PROVIDED TEXT →
============
13 Things ‘Poor’ Parents Teach Their Children That ‘Rich’ Parents NEVER Do

The gap between affluent and less fortunate families extends beyond resources to include the values they instill in their children from an early age (whether intentionally or not).

Money Is the Root of All Evil


In economically disadvantaged families, discussions about money may be scarce or filled with tension, potentially painting money as a source of stress. Children may learn to manage money by necessity, focusing on how to spend minimally. 

In wealthier families, money talks are normalized and even encouraged. Parents discuss various financial concepts with their children (e.g. income sources, investments, and budgeting) to foster an early understanding of how money works, the significance of tax planning, and the principles of earning through value exchange.

Deprivation Over Instant Gratification


Parents who face economic hardship are often forced to prioritize deprivation and long-term planning over instant gratification—a lesson they pass on to their children as a survival strategy. This teaches kids the value of delayed gratification and strategic thinking. 

Affluent parents might also teach these values, but the context is different—often focused on building wealth or securing long-term financial stability rather than simply making ends meet.

Hard Work


Poor parents frequently work multiple jobs or long hours, not just to make ends meet but to provide for their families’ basic needs. This lifestyle instills in their children an understanding of the importance of hard work and resilience. 

On the flip side, affluent parents (possibly with more career stability or higher incomes) might emphasize work-life balance and the importance of finding a fulfilling career, which can offer a different perspective on work ethics.

Scarcity Mindset


In many poor households, children might grow up hearing complaints about financial struggles, which can embed a mindset that sees limitations rather than opportunities. This often prevents them from seeing potential ways to improve their situation. 

On the other hand, children from wealthier backgrounds are often taught to take responsibility for their financial futures. They learn from early on that they are responsible for their actions and the outcomes of their financial decisions (including adapting and finding solutions when things don’t go as planned). This cultivates an abundance mindset, where the focus is on creating and seizing opportunities rather than being constrained by circumstances.

Relying on Others


Living in economically challenged communities often nurtures a sense of empathy and solidarity among neighbors. Poor parents usually depend on this community support to weather tough times, teaching their children the importance of helping and relying on others. 

Conversely, children from more affluent backgrounds might experience a different type of community involvement, often structured around organized activities or charities, which can offer lessons in formal philanthropy rather than mutual aid.

Finding Joy in Simplicity


When financial resources are scarce, poor parents might emphasize the joy found in life’s simpler pleasures—like a family game night or a walk in the park, fostering a deep appreciation for non-materialistic rewards. 

Conversely, children from wealthier families might experience more lavish recreational activities and gifts, which can shape a different understanding and expectation of what brings happiness.



For many poor families, education is seen as an escape from poverty, and parents often stress its importance as the key to a better future. 

In wealthier households, the approach to education can be more about optimizing opportunities and enhancing personal growth and development, rather than viewing it as a singular escape route from difficult circumstances. Some affluent families might even encourage their kids to find their unique path to success without high education.



Poor parents often teach their children how to stretch a dollar out of necessity (like repurposing items or finding low-cost solutions).
============
DATA →
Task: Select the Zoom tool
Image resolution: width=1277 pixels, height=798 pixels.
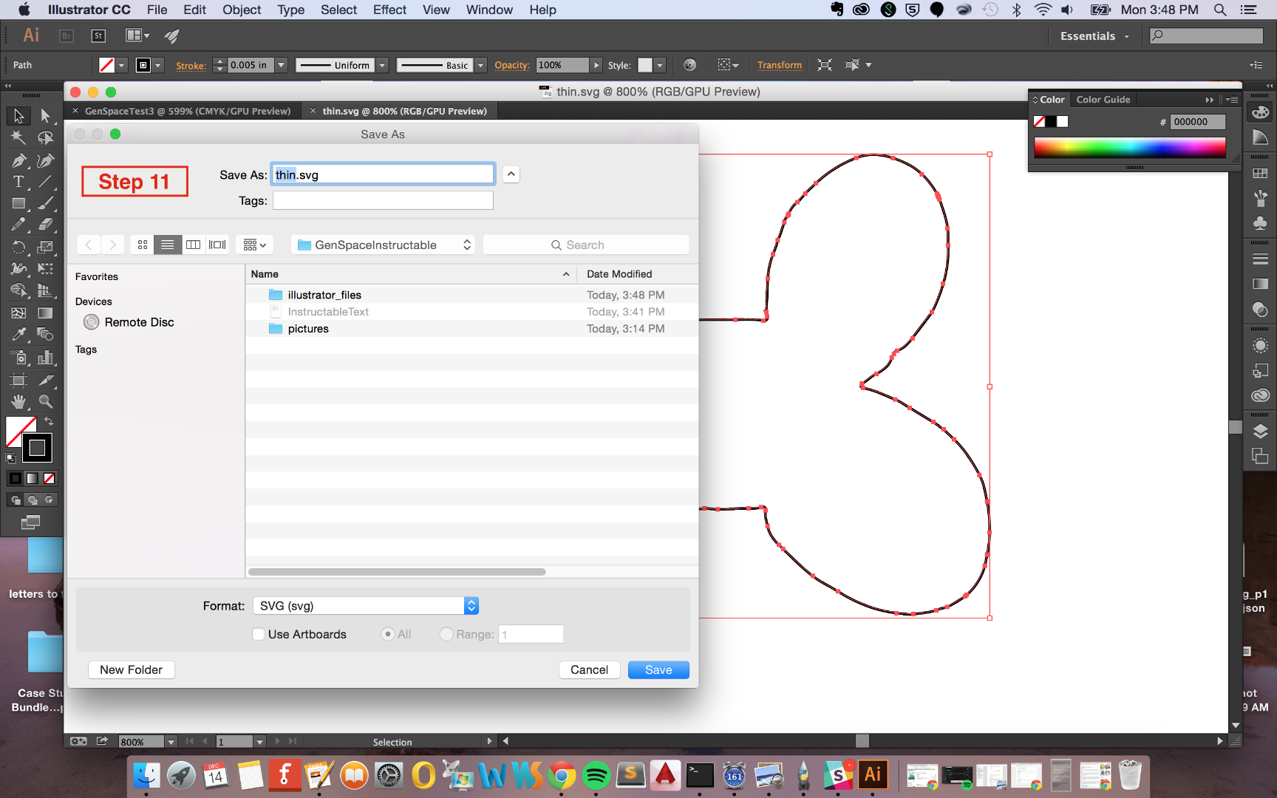Action: tap(46, 400)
============
PROBLEM A →
In the parenting article, are these statements correct? (i) Wealthier parents talk with their children about income sources, investments, and budgeting. (ii) Affluent parents never teach the value of delayed gratification. (iii) Community involvement for children from affluent backgrounds centers on mutual aid. Answer yes or no for each, quoting the words of the article that decide it.
PROBLEM B →
Turn the paragraph of the parenting article that begins "On the other hand, children from wealthier backgrounds" into a short bulleted list that keeps its main facts.
PROBLEM C →
Resume the parenting article after its last sentence, about poor parents teaching their children to stretch a dollar, and keep to its style.

EXERCISE RESULT A →
(i) Yes: "Parents discuss various financial concepts with their children (e.g. income sources, investments, and budgeting)"
(ii) No: "Affluent parents might also teach these values, but the context is different"
(iii) No: "which can offer lessons in formal philanthropy rather than mutual aid."

EXERCISE RESULT B →
- Children from wealthier backgrounds are often taught to take responsibility for their financial futures.
- Early on, they learn that they are responsible for their actions and for the outcomes of their financial decisions.
- This includes adapting and finding solutions when things don't go as planned.
- The result is an abundance mindset, focused on creating and seizing opportunities rather than being constrained by circumstances.

EXERCISE RESULT C →
In contrast, children from more affluent backgrounds might not encounter such resource constraints, often having the luxury of new or specialized solutions for their problems.

Budgeting Skills


Parents living with financial limitations often pass down essential budgeting and frugality skills to their children, teaching them how to prioritize spending and save for the future. 

In wealthier households, the focus might shift from strict budgeting to financial planning and investment strategies, preparing children to manage abundance rather than scarcity.

Negotiation Skills


Children from poorer backgrounds often learn to negotiate and advocate for themselves from a young age—skills born out of necessity, like negotiating additional time to pay a bill. 

This contrasts with children from more affluent families, who might learn negotiation and advocacy in more formal settings, such as debating clubs or leadership roles in school, preparing them for different types of advocacy in their futures.

Economic ‘Inequality’ 


In environments where resources are scant, poor parents teach their children self-sufficiency as a necessity. This involves ‘educating’ their kids about the stark realities of economic inequality (possibly cultivating the ‘victim’ mindest in them).

Children in more affluent families may learn about these disparities through education rather than direct experience, which can lead to a different but equally important understanding of societal issues.



Children from economically disadvantaged households may unconsciously adopt a habit of frequently complaining and placing blame externally for their financial struggles. This mindset can hinder their ability to identify actionable steps to improve their circumstances and achieve their goals. 

Conversely, children from affluent backgrounds are often taught the importance of personal responsibility. They learn early on to own their actions and the outcomes, especially when situations deviate from their plans or expectations. 

How to Spend Money (or Not Spend)


In less affluent households, the need to carefully manage every penny is a stark reality. Parents teach their children to handle money wisely due to scarcity, instilling a mindset that every financial decision carries weight. 

Conversely, affluent parents often emphasize that money should be managed wisely because it is hard-earned and also as a legacy of their ancestors, imparting a sense of stewardship over wealth that has been accumulated over generations.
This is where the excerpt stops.